>>>>>
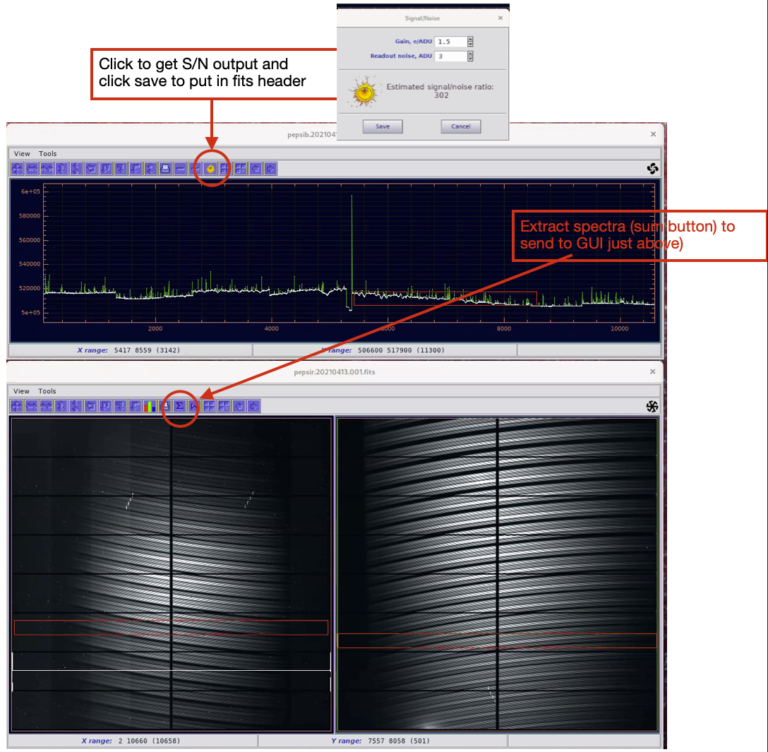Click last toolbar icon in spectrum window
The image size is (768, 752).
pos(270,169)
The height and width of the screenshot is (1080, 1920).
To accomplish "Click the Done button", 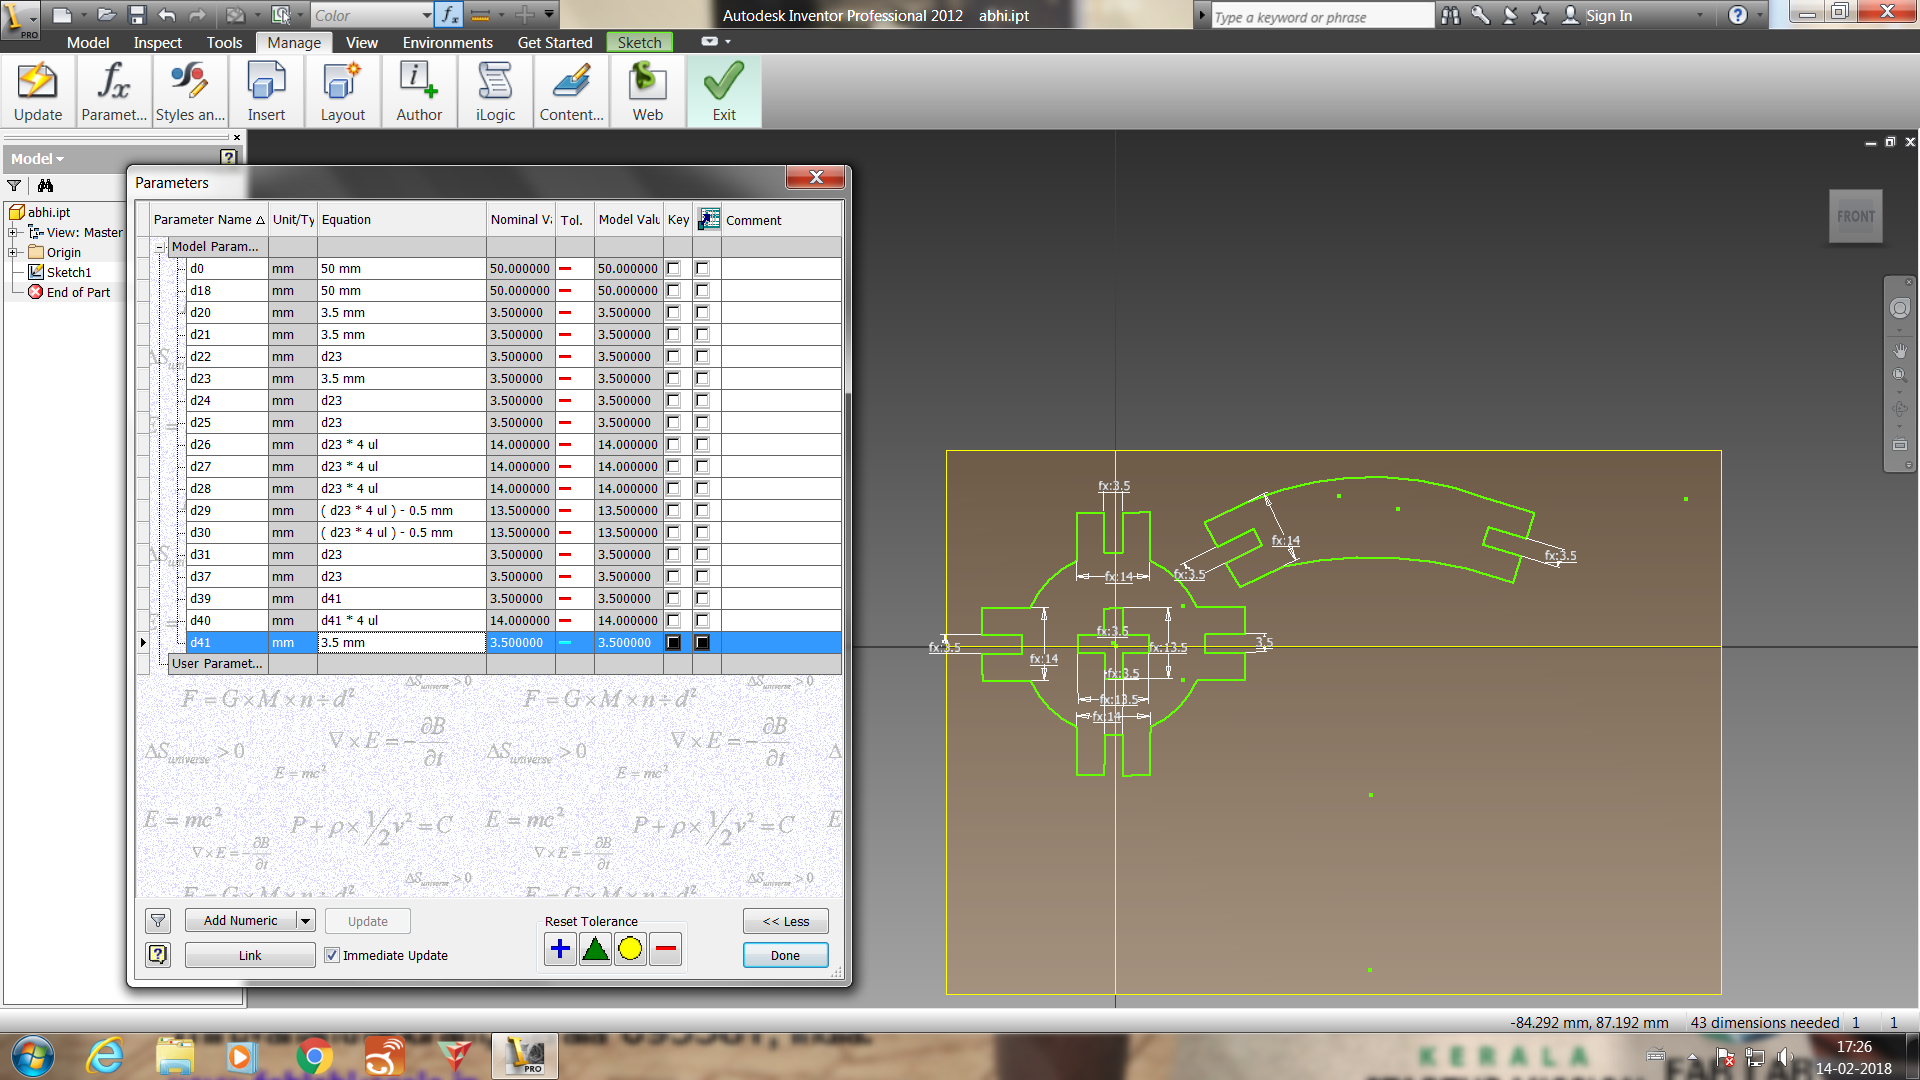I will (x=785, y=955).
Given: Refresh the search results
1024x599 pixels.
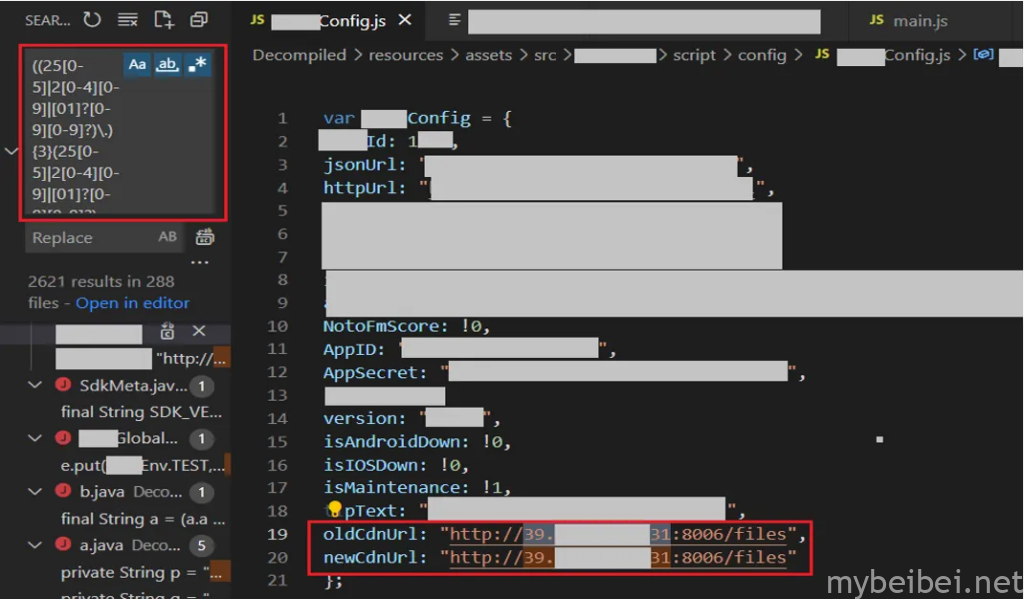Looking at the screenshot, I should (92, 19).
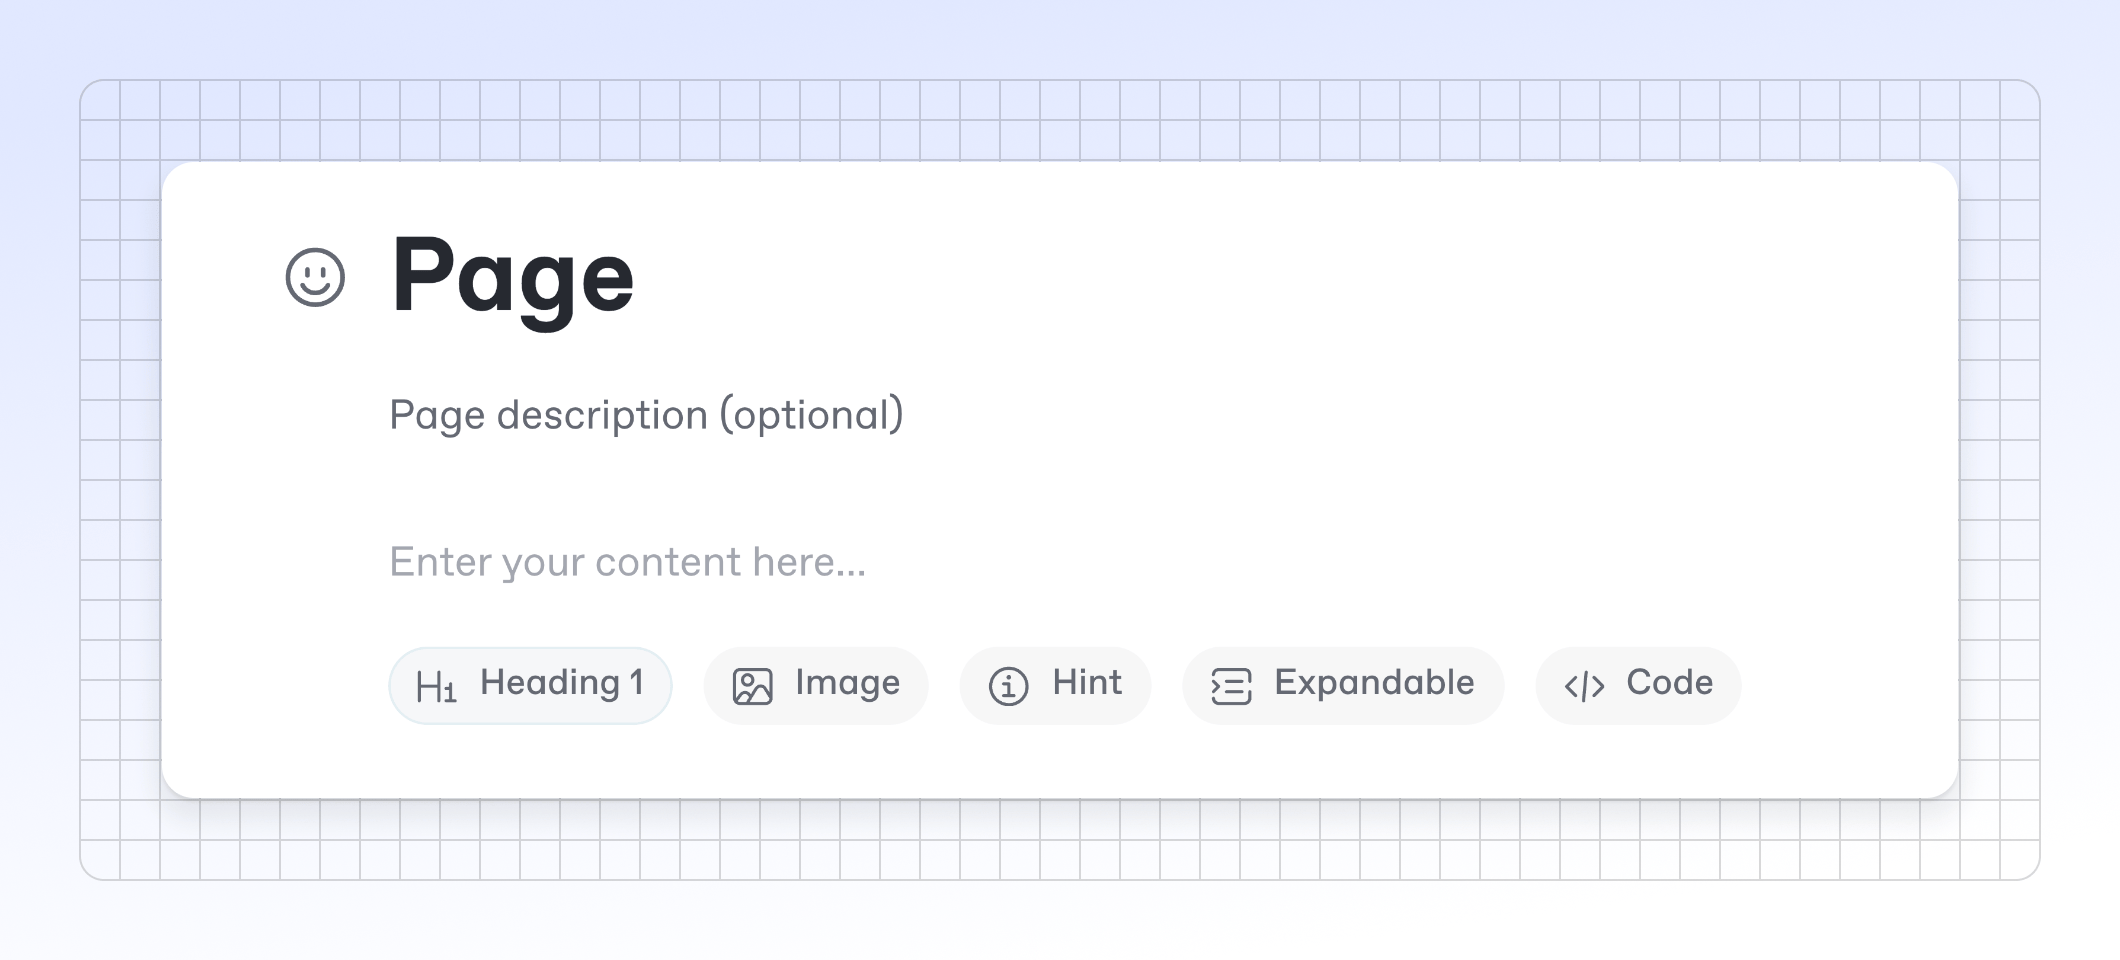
<<<<<
*EXERCISE GOAL*. Copy word for word the lines of the entries that begin with the line containing "Given: Refresh the search results" and continue through the end of the entries, including both ends, and leave out the pictures.

*REPLY TO THE TASK*.
Given: Refresh the search results
1024x599 pixels.
Looking at the screenshot, I should (92, 19).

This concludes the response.